One possible deterrent could be incorporating a pop-up message on kiosks, cautioning users that they may have to present the card used to buy their lift tickets. However, without automatic verification, this is largely an empty threat, Howell suggests.

Credit card verification – Using the kiosks for identity verification, such as requesting a swipe of the credit card used to buy the tickets and services, could also be effective.

“We consistently scrutinize our processes at our devices to avert any possible fraud,” says Wakounig. “Checking the credit card at the pickup is a possible approach – however, as credit cards can’t simply be scanned, a dedicated hardware provided by the payment service providers is needed. This would mean a credit card terminal for each pickup device.”

Wakounig admits that this option isn’t currently supported, but it could conceivably be developed as an option for ski resorts to implement. “[That] decision rests with the ski resorts.” 

Similarly, verifying identity by scanning driver’s licenses would necessitate another reader. “Regrettably, these solutions can severely inhibit the pickup process for all guests by slowing it down,” he adds.

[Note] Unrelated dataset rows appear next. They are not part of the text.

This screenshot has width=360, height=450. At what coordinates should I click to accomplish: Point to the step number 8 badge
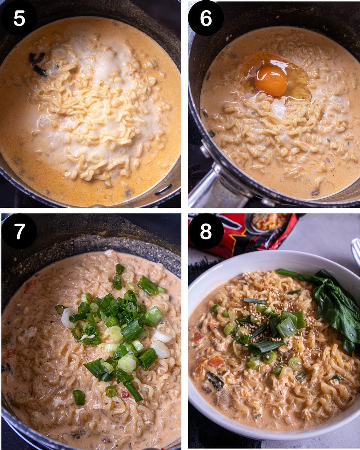[206, 232]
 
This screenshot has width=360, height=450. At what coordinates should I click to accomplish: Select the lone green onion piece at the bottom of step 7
[79, 397]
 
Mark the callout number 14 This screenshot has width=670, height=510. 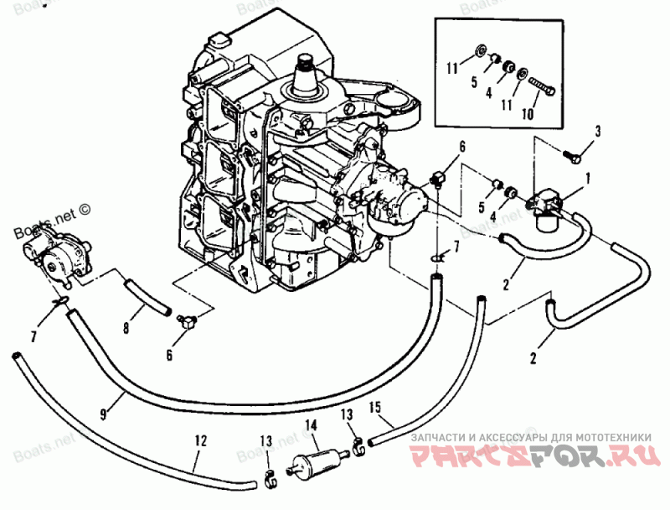[x=310, y=425]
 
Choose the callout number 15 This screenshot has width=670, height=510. [x=376, y=409]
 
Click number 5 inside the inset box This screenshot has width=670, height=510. [x=472, y=82]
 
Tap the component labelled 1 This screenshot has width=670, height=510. [x=544, y=206]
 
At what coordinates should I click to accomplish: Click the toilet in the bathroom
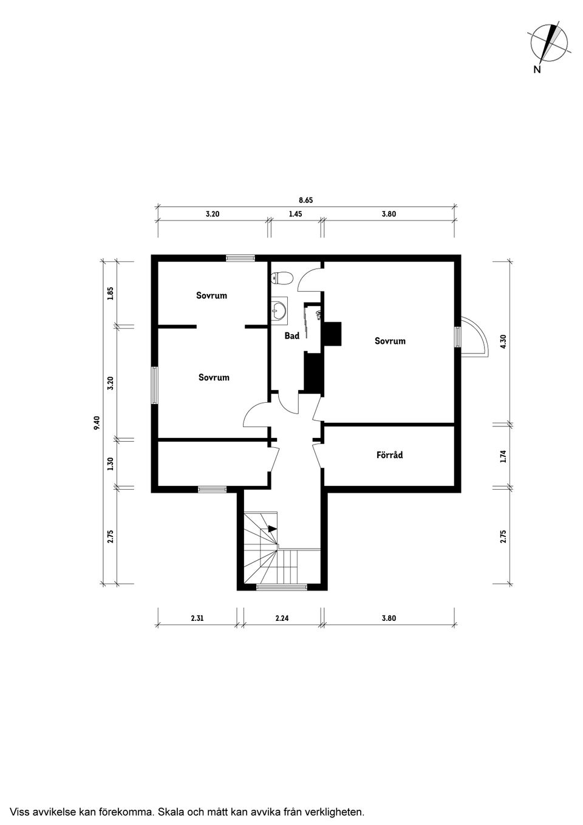282,278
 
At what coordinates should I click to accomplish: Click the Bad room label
292,335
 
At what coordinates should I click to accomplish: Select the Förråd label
389,455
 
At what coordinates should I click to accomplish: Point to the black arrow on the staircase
272,529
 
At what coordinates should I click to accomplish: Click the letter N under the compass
537,69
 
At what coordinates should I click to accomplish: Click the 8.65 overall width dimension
306,200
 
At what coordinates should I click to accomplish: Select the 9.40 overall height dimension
97,422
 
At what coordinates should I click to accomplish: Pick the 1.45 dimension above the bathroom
296,214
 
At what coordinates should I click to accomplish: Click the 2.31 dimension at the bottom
197,618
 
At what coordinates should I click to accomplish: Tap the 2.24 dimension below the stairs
282,618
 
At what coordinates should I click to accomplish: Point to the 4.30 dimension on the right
504,341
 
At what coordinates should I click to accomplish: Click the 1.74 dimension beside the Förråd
504,457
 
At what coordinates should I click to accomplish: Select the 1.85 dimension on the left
111,293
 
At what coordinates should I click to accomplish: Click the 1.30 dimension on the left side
111,464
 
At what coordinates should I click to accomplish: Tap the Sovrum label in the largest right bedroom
390,341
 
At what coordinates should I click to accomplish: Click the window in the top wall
240,258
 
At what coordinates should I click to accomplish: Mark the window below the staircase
282,587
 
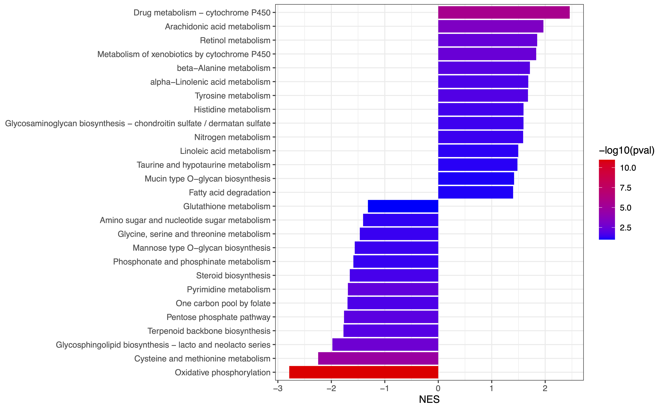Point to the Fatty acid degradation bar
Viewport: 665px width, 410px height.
coord(475,192)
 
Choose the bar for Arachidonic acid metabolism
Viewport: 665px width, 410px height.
coord(491,26)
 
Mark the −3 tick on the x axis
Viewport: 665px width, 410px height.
coord(278,388)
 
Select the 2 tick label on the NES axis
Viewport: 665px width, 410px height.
coord(545,388)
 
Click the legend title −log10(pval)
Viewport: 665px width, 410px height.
coord(626,150)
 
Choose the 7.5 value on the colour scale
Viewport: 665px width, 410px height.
coord(625,188)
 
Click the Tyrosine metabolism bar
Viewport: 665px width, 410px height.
coord(483,95)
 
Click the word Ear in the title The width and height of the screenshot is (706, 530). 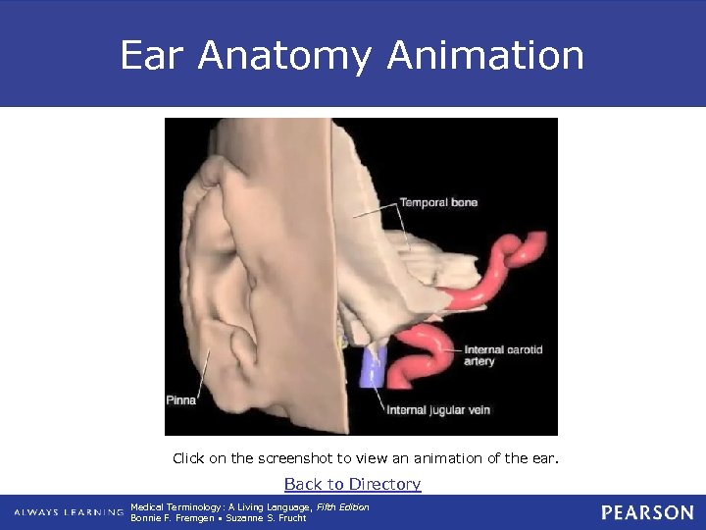(x=151, y=56)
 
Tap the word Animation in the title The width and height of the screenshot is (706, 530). (x=485, y=56)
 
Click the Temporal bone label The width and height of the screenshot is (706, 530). (x=438, y=203)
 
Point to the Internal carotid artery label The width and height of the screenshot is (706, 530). (x=503, y=355)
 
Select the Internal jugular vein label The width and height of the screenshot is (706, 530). (x=438, y=409)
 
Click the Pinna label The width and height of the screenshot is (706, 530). (x=180, y=400)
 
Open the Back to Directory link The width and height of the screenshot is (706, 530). (x=352, y=484)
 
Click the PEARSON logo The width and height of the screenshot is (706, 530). (x=647, y=512)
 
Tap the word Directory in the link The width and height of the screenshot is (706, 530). (x=385, y=484)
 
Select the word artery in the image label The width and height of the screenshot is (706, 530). (x=479, y=362)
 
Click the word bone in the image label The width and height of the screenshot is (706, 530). (x=464, y=203)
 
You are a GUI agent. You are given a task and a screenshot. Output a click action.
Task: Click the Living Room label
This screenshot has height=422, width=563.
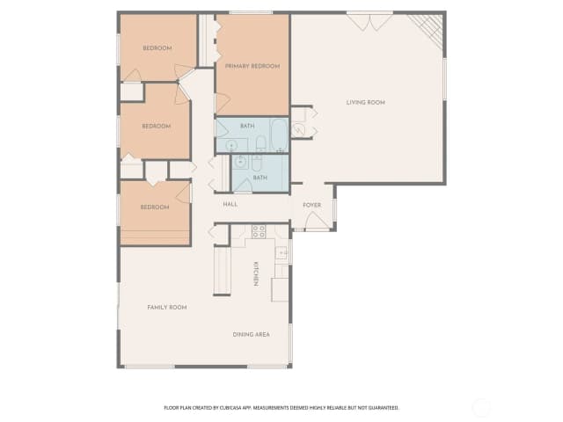[366, 103]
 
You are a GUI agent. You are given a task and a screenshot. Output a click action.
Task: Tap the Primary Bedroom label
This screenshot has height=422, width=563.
[252, 67]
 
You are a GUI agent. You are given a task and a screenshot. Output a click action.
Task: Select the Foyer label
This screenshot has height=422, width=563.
[311, 205]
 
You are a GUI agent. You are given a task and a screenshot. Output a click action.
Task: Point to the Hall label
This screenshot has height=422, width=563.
[230, 204]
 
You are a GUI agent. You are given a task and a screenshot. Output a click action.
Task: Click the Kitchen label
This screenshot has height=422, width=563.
[256, 273]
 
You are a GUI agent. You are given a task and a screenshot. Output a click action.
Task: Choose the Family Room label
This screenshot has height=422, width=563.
[167, 308]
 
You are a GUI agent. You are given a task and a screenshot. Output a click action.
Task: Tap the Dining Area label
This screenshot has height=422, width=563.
[252, 334]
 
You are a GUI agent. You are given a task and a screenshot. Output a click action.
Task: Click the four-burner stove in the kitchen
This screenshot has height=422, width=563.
[259, 231]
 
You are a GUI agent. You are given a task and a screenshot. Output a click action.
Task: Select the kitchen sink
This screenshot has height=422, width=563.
[282, 252]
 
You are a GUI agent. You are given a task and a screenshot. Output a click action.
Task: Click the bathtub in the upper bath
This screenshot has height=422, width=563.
[279, 135]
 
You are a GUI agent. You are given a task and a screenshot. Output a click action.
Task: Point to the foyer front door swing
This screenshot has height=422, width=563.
[317, 220]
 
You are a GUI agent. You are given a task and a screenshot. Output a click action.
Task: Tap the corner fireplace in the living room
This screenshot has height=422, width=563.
[428, 29]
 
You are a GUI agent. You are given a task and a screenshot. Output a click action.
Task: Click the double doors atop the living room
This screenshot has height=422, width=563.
[369, 22]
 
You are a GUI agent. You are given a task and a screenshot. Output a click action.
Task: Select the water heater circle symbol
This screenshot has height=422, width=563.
[297, 129]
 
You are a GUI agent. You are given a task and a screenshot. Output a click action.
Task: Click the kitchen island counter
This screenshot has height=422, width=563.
[222, 271]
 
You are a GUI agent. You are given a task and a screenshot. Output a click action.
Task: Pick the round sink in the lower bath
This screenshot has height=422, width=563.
[239, 162]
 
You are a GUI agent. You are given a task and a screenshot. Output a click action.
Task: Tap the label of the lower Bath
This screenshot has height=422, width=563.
[260, 178]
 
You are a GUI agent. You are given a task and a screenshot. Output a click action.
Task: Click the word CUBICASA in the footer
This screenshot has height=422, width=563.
[230, 408]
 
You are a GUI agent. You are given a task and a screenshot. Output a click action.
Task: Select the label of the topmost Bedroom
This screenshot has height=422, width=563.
[157, 48]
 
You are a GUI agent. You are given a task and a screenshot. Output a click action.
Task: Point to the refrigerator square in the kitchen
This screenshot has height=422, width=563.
[280, 289]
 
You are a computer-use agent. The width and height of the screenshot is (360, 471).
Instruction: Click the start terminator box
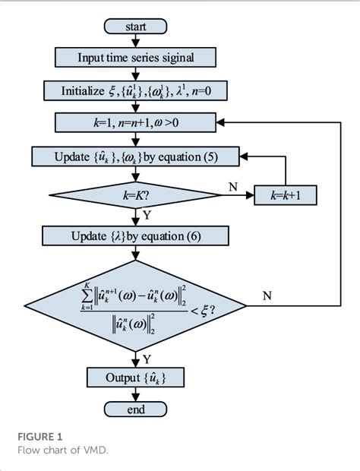pyautogui.click(x=135, y=27)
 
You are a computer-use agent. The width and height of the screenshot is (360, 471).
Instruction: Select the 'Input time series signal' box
pyautogui.click(x=135, y=58)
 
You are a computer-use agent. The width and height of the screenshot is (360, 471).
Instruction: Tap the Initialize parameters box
pyautogui.click(x=135, y=90)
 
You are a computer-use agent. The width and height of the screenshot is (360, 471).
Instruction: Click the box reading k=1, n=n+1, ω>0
pyautogui.click(x=135, y=122)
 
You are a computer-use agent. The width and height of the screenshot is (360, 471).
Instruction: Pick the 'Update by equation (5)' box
pyautogui.click(x=135, y=157)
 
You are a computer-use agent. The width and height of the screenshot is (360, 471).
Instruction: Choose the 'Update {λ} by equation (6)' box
pyautogui.click(x=135, y=236)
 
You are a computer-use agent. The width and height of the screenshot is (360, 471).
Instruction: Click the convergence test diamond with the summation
pyautogui.click(x=135, y=305)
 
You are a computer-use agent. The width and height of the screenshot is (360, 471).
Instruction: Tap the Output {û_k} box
pyautogui.click(x=135, y=377)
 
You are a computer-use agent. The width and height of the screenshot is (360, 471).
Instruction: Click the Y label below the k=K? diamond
pyautogui.click(x=146, y=216)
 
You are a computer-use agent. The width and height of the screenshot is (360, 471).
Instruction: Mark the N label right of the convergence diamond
pyautogui.click(x=267, y=296)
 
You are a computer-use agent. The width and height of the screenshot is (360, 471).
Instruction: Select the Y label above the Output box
pyautogui.click(x=146, y=357)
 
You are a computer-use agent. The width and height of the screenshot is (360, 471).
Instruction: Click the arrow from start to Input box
pyautogui.click(x=135, y=42)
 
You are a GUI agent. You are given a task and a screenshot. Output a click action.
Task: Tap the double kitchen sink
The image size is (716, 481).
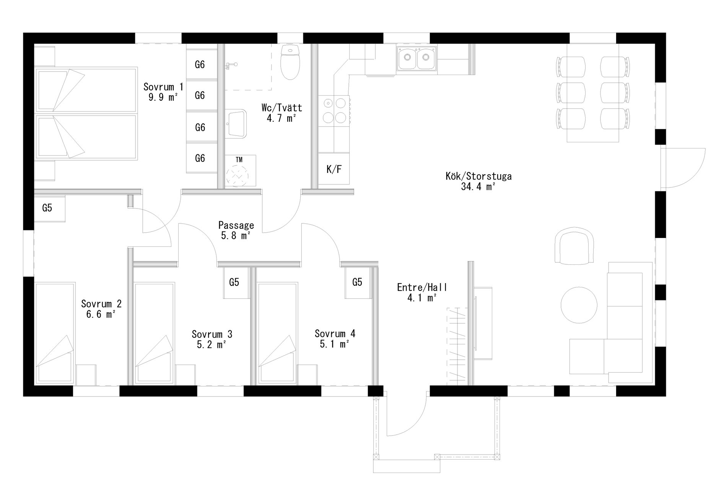417,59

AI Technology – A potentially efficient tool for identity verification at the pickup point is AI-enabled facial detection technology. Wakounig reveals that this technology will be introduced to Axess kiosks in 2024 or 2025, “replacing our current monitoring tool for ticket misuse,” he states. 

SELF-PROTECTION METHODS

Resort operators can take proactive steps towards safeguarding themselves from credit card fraud. This includes broadening their understanding of how these scams operate, closely monitoring online activity that could indicate susceptibility to attacks, meticulously reviewing transactions to unearth potential fraud, and utilizing this information to guide future efforts in preventing fraud. All these measures could potentially result in considerable financial savings for your resort in the long term.